■ **Activity**
Below are some entries. Repeat exactly the lines from the one with "Task: Tap the invite friend icon" through the one with "Given: Click the MRR Novo amount R$205,75", and only those.

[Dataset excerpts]
§
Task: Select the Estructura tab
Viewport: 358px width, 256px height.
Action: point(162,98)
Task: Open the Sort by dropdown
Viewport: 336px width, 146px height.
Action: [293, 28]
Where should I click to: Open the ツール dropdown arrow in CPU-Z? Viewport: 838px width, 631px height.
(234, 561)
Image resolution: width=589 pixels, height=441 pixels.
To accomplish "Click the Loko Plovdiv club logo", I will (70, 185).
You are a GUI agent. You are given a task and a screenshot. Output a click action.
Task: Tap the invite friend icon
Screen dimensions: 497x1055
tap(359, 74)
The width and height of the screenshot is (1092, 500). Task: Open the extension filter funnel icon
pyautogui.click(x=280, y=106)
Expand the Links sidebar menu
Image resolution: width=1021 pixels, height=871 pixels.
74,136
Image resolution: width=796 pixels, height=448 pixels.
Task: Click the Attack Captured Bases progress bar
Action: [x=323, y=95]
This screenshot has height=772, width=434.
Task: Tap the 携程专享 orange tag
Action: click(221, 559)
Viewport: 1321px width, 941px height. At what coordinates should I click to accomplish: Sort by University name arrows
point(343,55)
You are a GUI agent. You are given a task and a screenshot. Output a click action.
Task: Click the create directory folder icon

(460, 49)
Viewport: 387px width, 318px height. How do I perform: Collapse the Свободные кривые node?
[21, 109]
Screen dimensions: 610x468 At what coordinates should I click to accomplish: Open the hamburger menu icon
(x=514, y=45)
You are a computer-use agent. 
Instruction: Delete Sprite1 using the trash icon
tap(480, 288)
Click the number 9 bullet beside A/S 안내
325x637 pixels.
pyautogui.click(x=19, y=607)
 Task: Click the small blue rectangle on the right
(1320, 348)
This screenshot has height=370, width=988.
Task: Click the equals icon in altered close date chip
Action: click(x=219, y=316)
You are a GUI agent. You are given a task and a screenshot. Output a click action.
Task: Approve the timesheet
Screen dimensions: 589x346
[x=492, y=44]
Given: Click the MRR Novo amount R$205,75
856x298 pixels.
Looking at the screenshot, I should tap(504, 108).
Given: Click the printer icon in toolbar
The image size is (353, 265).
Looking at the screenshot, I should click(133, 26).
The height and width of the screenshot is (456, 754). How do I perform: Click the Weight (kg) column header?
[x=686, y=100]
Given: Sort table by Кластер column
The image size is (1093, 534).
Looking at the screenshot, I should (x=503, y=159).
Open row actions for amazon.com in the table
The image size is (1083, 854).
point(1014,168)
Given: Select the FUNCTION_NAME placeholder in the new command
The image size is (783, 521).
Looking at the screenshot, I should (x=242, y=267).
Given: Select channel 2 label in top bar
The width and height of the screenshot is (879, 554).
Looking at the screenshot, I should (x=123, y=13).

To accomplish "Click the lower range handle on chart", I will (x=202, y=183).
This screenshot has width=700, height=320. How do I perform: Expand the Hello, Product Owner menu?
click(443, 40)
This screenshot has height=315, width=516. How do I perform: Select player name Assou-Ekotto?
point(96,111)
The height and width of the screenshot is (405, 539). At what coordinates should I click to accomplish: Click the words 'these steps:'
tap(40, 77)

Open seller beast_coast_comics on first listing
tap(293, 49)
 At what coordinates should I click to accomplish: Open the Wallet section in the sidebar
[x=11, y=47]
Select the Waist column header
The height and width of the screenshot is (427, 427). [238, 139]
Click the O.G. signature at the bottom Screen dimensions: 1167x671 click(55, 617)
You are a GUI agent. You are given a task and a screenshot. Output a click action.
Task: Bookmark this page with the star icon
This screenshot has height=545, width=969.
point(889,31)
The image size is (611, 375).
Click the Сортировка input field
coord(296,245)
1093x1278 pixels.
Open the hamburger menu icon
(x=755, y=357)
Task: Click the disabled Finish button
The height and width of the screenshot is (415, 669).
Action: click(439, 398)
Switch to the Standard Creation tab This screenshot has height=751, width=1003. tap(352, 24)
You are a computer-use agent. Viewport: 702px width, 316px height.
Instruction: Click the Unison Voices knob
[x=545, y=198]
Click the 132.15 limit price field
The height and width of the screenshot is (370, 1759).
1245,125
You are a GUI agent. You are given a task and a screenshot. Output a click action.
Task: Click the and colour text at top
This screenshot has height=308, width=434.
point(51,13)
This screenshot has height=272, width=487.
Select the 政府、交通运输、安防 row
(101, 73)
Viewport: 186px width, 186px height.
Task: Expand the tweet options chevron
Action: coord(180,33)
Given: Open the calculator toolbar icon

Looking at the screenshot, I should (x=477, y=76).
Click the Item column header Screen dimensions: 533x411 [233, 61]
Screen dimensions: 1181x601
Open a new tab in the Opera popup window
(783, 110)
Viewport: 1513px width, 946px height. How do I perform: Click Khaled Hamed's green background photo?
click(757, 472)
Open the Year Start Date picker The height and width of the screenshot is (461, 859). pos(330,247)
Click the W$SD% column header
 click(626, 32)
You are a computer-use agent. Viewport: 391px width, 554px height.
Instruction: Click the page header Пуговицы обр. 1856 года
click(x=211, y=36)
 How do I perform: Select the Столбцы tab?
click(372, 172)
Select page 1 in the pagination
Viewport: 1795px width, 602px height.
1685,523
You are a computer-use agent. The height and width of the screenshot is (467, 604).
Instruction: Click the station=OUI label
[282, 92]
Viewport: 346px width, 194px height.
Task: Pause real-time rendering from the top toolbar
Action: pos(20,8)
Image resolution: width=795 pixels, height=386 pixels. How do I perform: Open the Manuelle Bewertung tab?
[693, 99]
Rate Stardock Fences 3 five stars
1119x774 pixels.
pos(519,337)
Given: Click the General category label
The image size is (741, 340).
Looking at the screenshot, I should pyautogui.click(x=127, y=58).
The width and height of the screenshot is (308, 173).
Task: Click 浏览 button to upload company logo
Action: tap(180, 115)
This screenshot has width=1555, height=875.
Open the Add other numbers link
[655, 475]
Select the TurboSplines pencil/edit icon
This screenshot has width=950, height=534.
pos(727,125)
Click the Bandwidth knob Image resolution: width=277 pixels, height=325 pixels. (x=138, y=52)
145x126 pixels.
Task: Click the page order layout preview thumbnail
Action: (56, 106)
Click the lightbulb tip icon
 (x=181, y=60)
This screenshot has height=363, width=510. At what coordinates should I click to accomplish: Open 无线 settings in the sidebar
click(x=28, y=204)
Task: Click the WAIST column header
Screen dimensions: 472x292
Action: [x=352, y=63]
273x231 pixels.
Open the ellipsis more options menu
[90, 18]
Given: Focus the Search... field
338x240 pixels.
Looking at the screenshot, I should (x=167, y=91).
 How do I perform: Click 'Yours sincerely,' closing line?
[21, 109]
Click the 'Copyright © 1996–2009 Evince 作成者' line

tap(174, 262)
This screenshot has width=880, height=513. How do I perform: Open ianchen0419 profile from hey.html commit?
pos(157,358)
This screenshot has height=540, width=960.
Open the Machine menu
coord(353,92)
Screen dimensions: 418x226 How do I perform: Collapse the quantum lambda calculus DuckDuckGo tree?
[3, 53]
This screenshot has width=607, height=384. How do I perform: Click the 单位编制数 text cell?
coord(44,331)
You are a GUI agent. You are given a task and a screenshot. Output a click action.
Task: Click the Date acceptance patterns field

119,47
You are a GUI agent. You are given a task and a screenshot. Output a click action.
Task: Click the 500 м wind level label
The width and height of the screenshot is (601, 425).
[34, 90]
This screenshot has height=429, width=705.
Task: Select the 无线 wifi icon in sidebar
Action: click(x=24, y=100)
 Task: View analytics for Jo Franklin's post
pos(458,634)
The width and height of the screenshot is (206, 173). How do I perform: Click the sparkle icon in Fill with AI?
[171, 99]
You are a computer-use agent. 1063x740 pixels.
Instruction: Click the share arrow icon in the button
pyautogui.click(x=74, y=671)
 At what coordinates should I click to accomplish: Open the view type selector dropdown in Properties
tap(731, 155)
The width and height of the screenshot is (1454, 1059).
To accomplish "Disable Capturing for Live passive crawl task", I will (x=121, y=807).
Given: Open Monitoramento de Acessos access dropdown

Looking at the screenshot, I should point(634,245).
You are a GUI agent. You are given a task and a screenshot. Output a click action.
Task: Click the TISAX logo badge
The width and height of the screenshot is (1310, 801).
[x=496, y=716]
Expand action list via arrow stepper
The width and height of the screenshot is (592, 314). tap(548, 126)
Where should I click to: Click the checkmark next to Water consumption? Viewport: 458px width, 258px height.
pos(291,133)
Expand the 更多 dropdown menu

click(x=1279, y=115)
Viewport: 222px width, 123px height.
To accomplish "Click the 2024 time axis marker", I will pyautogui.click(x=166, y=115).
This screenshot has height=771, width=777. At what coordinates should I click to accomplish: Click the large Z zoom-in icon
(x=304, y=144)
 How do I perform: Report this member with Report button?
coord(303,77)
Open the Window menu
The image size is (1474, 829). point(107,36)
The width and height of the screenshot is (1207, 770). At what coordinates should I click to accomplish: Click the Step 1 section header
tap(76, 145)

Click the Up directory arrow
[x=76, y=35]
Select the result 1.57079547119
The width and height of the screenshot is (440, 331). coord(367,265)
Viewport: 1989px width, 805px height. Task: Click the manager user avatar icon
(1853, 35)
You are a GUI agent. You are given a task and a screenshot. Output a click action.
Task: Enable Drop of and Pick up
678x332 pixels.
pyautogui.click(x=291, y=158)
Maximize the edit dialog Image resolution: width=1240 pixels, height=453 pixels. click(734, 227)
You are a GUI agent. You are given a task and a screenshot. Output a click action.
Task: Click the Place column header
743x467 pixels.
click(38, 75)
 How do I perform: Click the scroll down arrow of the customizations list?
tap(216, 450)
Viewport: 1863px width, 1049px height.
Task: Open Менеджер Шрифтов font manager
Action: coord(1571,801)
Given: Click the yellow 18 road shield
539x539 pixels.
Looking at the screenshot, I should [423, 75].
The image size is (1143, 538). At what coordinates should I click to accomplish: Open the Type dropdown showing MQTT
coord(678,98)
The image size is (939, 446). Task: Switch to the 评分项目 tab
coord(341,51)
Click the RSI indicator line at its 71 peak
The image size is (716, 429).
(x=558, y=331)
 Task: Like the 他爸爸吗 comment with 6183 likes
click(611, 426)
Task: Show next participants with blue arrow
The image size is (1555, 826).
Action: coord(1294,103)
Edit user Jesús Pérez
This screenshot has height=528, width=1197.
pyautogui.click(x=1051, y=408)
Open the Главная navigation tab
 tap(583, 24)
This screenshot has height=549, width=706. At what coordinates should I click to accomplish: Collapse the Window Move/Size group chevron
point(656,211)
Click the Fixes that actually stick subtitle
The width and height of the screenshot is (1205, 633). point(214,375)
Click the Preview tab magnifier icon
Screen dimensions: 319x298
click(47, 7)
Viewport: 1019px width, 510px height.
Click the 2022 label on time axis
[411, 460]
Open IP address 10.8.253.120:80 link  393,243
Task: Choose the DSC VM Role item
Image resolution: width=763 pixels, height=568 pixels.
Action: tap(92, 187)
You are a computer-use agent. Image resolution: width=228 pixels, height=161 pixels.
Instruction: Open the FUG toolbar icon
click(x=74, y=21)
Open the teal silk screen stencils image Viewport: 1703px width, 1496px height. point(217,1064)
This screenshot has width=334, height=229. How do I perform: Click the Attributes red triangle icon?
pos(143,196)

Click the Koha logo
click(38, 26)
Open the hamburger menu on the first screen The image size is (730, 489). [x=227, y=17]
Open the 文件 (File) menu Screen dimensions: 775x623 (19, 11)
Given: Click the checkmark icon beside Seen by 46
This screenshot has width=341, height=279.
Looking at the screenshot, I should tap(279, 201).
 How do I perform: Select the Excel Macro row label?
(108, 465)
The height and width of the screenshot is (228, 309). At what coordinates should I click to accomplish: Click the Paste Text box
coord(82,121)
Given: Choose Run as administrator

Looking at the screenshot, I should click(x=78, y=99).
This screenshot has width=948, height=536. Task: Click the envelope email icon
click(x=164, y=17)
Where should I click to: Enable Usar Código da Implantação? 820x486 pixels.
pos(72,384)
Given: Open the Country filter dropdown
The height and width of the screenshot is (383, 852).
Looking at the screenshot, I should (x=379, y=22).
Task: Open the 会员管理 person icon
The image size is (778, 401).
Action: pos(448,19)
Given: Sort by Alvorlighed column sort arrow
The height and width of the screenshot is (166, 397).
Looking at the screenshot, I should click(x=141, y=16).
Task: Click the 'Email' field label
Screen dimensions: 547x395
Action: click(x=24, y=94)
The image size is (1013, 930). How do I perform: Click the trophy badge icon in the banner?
§
■ **Output below**
Task: Tap the invite friend icon
Screen dimensions: 497x1055
tap(359, 74)
The width and height of the screenshot is (1092, 500). Task: Open the extension filter funnel icon
pyautogui.click(x=280, y=106)
Expand the Links sidebar menu
Image resolution: width=1021 pixels, height=871 pixels.
74,136
Image resolution: width=796 pixels, height=448 pixels.
Task: Click the Attack Captured Bases progress bar
Action: [x=323, y=95]
This screenshot has height=772, width=434.
Task: Tap the 携程专享 orange tag
Action: click(221, 559)
Viewport: 1321px width, 941px height. At what coordinates should I click to accomplish: Sort by University name arrows
point(343,55)
You are a GUI agent. You are given a task and a screenshot. Output a click action.
Task: Click the create directory folder icon

(460, 49)
Viewport: 387px width, 318px height. How do I perform: Collapse the Свободные кривые node?
[21, 109]
Screen dimensions: 610x468 At what coordinates should I click to accomplish: Open the hamburger menu icon
(x=514, y=45)
You are a computer-use agent. 
Instruction: Delete Sprite1 using the trash icon
tap(480, 288)
Click the number 9 bullet beside A/S 안내
325x637 pixels.
pyautogui.click(x=19, y=607)
 Task: Click the small blue rectangle on the right
(1320, 348)
This screenshot has height=370, width=988.
Task: Click the equals icon in altered close date chip
Action: click(x=219, y=316)
You are a GUI agent. You are given a task and a screenshot. Output a click action.
Task: Approve the timesheet
Screen dimensions: 589x346
[x=492, y=44]
Given: Click the MRR Novo amount R$205,75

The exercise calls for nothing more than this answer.